General access method configuration

Selecting a page size
Selecting a cache size
Selecting a byte order
Duplicate data items
Non-local memory allocation

There are a series of configuration tasks which are common to all access methods. They are described in the following sections.

Selecting a page size

The size of the pages used in the underlying database can be specified by calling the DB->set_pagesize() method. The minimum page size is 512 bytes and the maximum page size is 64K bytes, and must be a power of two. If no page size is specified by the application, a page size is selected based on the underlying filesystem I/O block size. (A page size selected in this way has a lower limit of 512 bytes and an upper limit of 16K bytes.)

There are several issues to consider when selecting a pagesize: overflow record sizes, locking, I/O efficiency, and recoverability.

First, the page size implicitly sets the size of an overflow record. Overflow records are key or data items that are too large to fit on a normal database page because of their size, and are therefore stored in overflow pages. Overflow pages are pages that exist outside of the normal database structure. For this reason, there is often a significant performance penalty associated with retrieving or modifying overflow records. Selecting a page size that is too small, and which forces the creation of large numbers of overflow pages, can seriously impact the performance of an application.

Second, in the Btree, Hash and Recno access methods, the finest-grained lock that Berkeley DB acquires is for a page. (The Queue access method generally acquires record-level locks rather than page-level locks.) Selecting a page size that is too large, and which causes threads or processes to wait because other threads of control are accessing or modifying records on the same page, can impact the performance of your application.

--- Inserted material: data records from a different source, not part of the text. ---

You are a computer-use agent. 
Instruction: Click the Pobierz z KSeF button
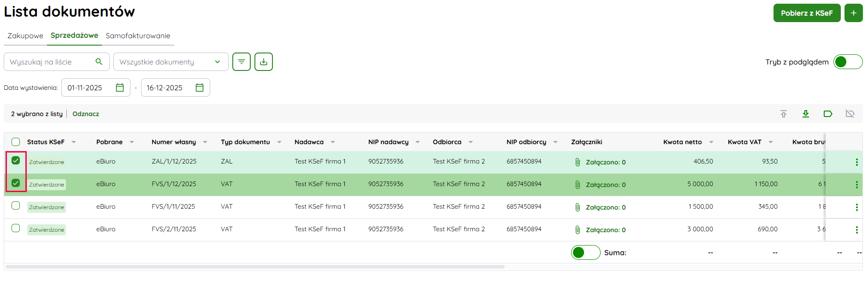click(806, 13)
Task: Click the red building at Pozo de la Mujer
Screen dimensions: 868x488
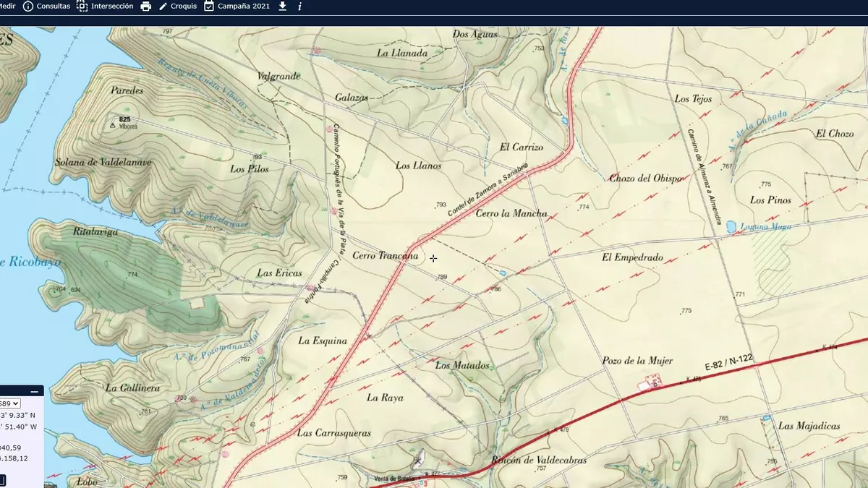Action: point(653,380)
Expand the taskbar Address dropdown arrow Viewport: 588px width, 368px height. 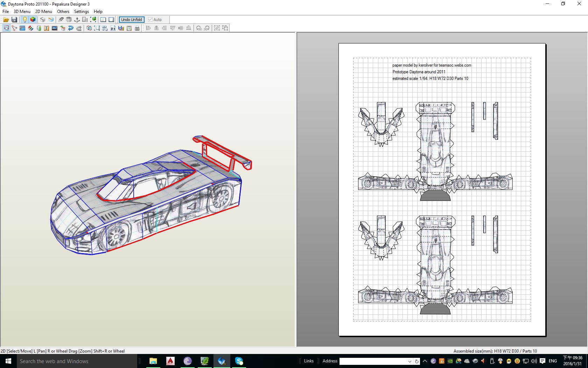click(x=410, y=361)
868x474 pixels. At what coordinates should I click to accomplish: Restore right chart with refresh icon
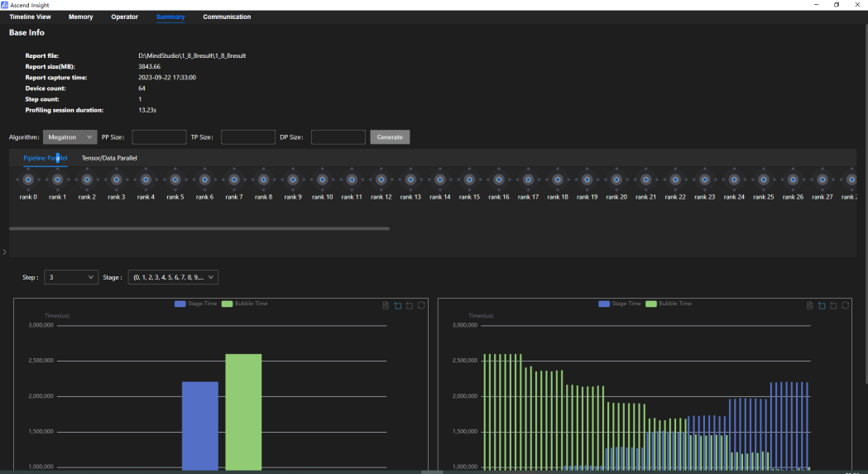coord(846,306)
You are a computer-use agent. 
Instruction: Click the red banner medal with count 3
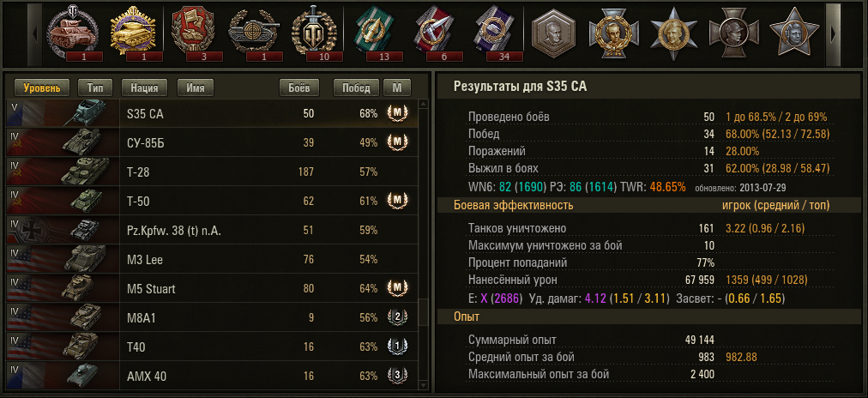click(192, 31)
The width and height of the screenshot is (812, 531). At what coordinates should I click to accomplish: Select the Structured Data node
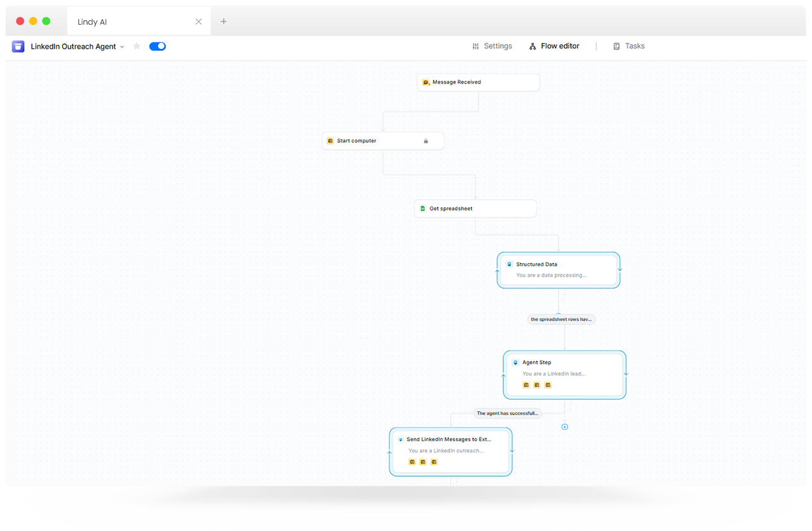pyautogui.click(x=558, y=270)
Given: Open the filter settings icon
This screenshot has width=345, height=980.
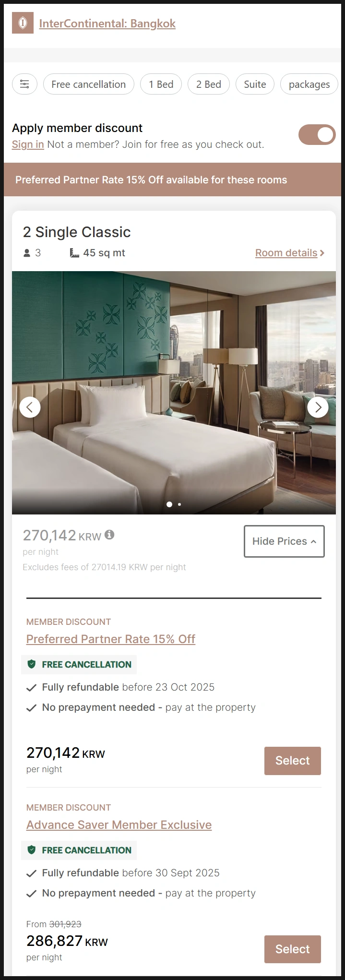Looking at the screenshot, I should (24, 84).
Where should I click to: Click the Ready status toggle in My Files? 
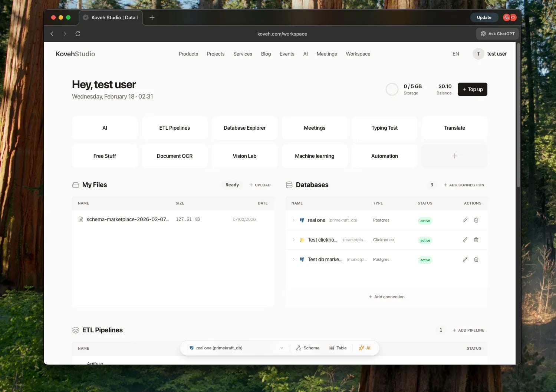click(x=232, y=185)
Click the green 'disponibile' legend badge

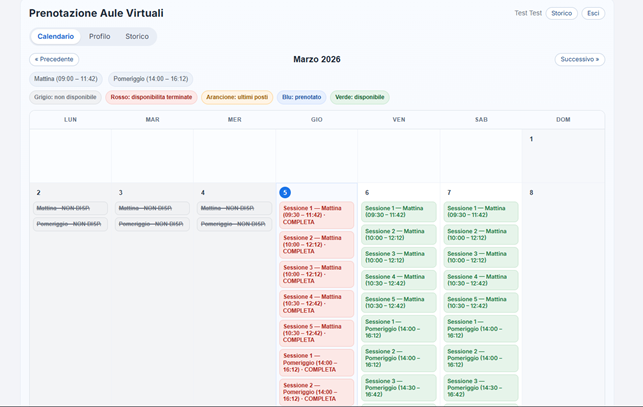point(359,98)
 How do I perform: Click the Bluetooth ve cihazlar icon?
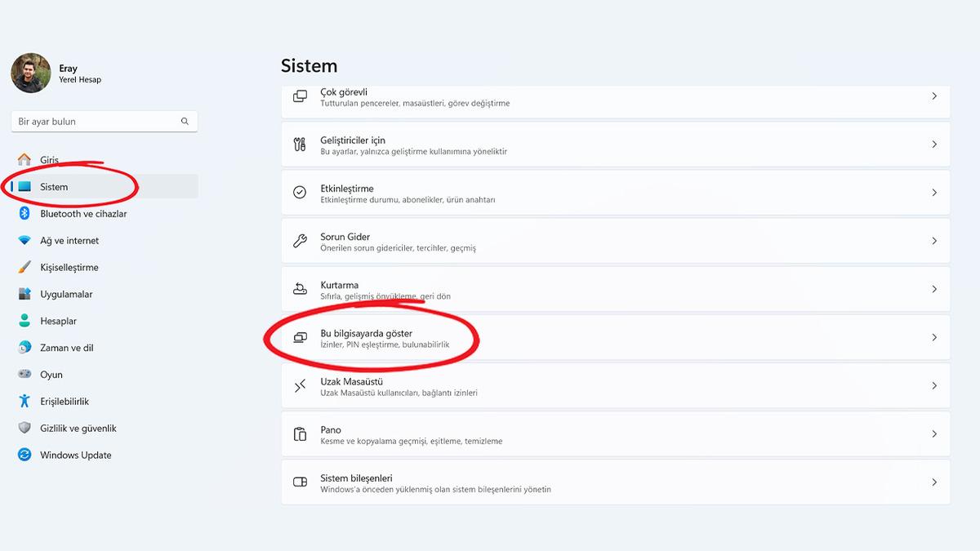pos(25,214)
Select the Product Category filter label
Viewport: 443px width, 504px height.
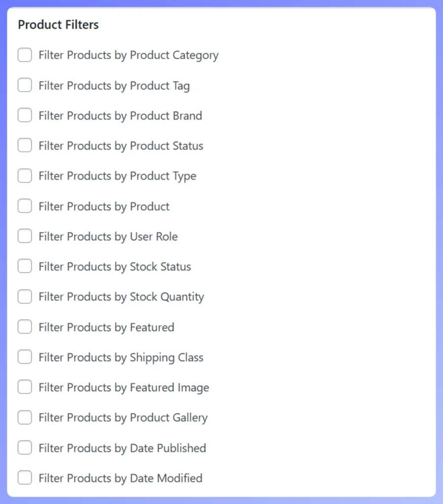click(x=128, y=55)
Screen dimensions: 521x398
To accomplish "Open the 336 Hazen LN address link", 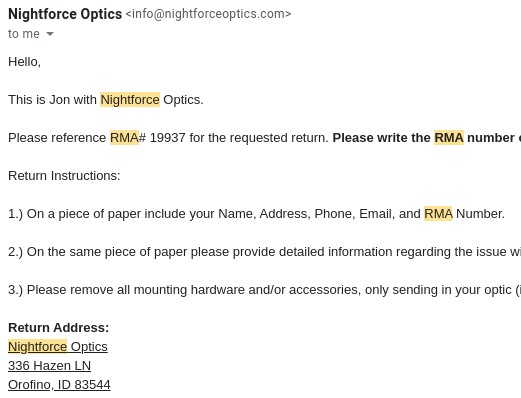I will (49, 366).
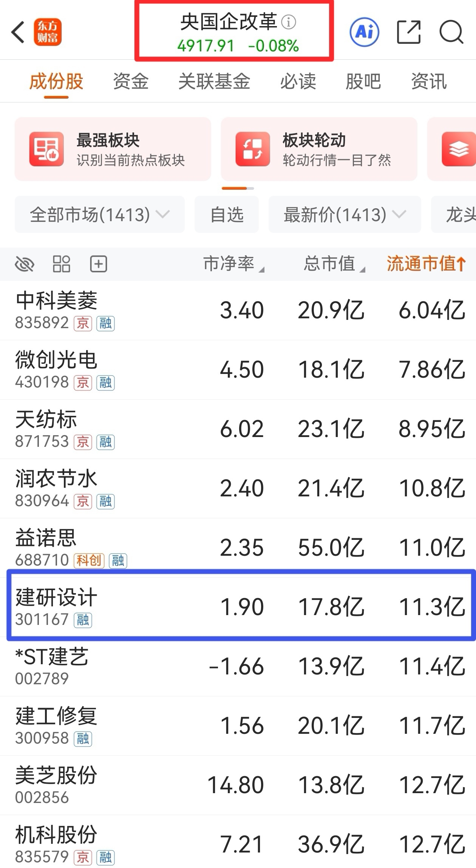Image resolution: width=476 pixels, height=868 pixels.
Task: Tap info icon beside 央国企改革
Action: [289, 22]
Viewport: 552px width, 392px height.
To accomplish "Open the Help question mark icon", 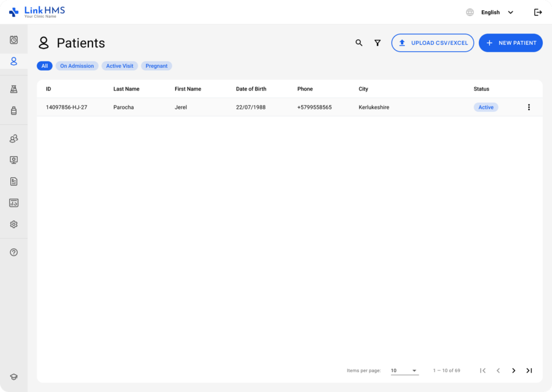I will click(13, 251).
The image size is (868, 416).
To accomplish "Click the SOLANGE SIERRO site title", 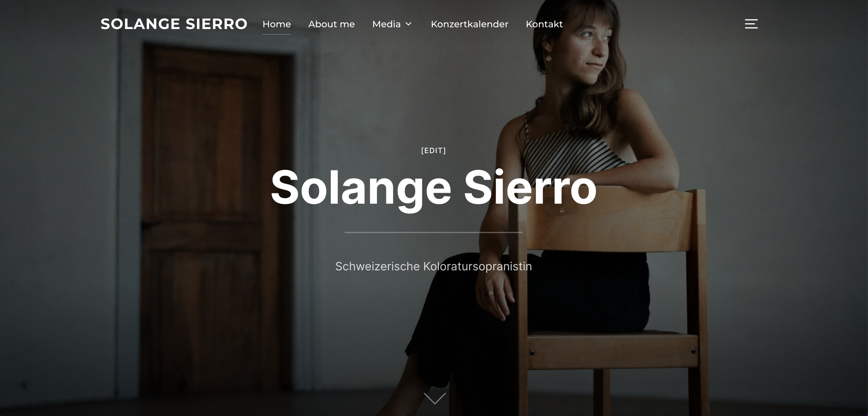I will click(x=174, y=24).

Third, the page size specifies the granularity of I/O from the database to the operating system. Berkeley DB will give a page-sized unit of bytes to the operating system to be scheduled for reading/writing from/to the disk. For many operating systems, there is an internal block size which is used as the granularity of I/O from the operating system to the disk. Generally, it will be more efficient for Berkeley DB to write filesystem-sized blocks to the operating system and for the operating system to write those same blocks to the disk.

Selecting a database page size smaller than the filesystem block size may cause the operating system to coalesce or otherwise manipulate Berkeley DB pages and can impact the performance of your application. When the page size is smaller than the filesystem block size and a page written by Berkeley DB is not found in the operating system's cache, the operating system may be forced to read a block from the disk, copy the page into the block it read, and then write out the block to disk, rather than simply writing the page to disk. Additionally, as the operating system is reading more data into its buffer cache than is strictly necessary to satisfy each Berkeley DB request for a page, the operating system buffer cache may be wasting memory.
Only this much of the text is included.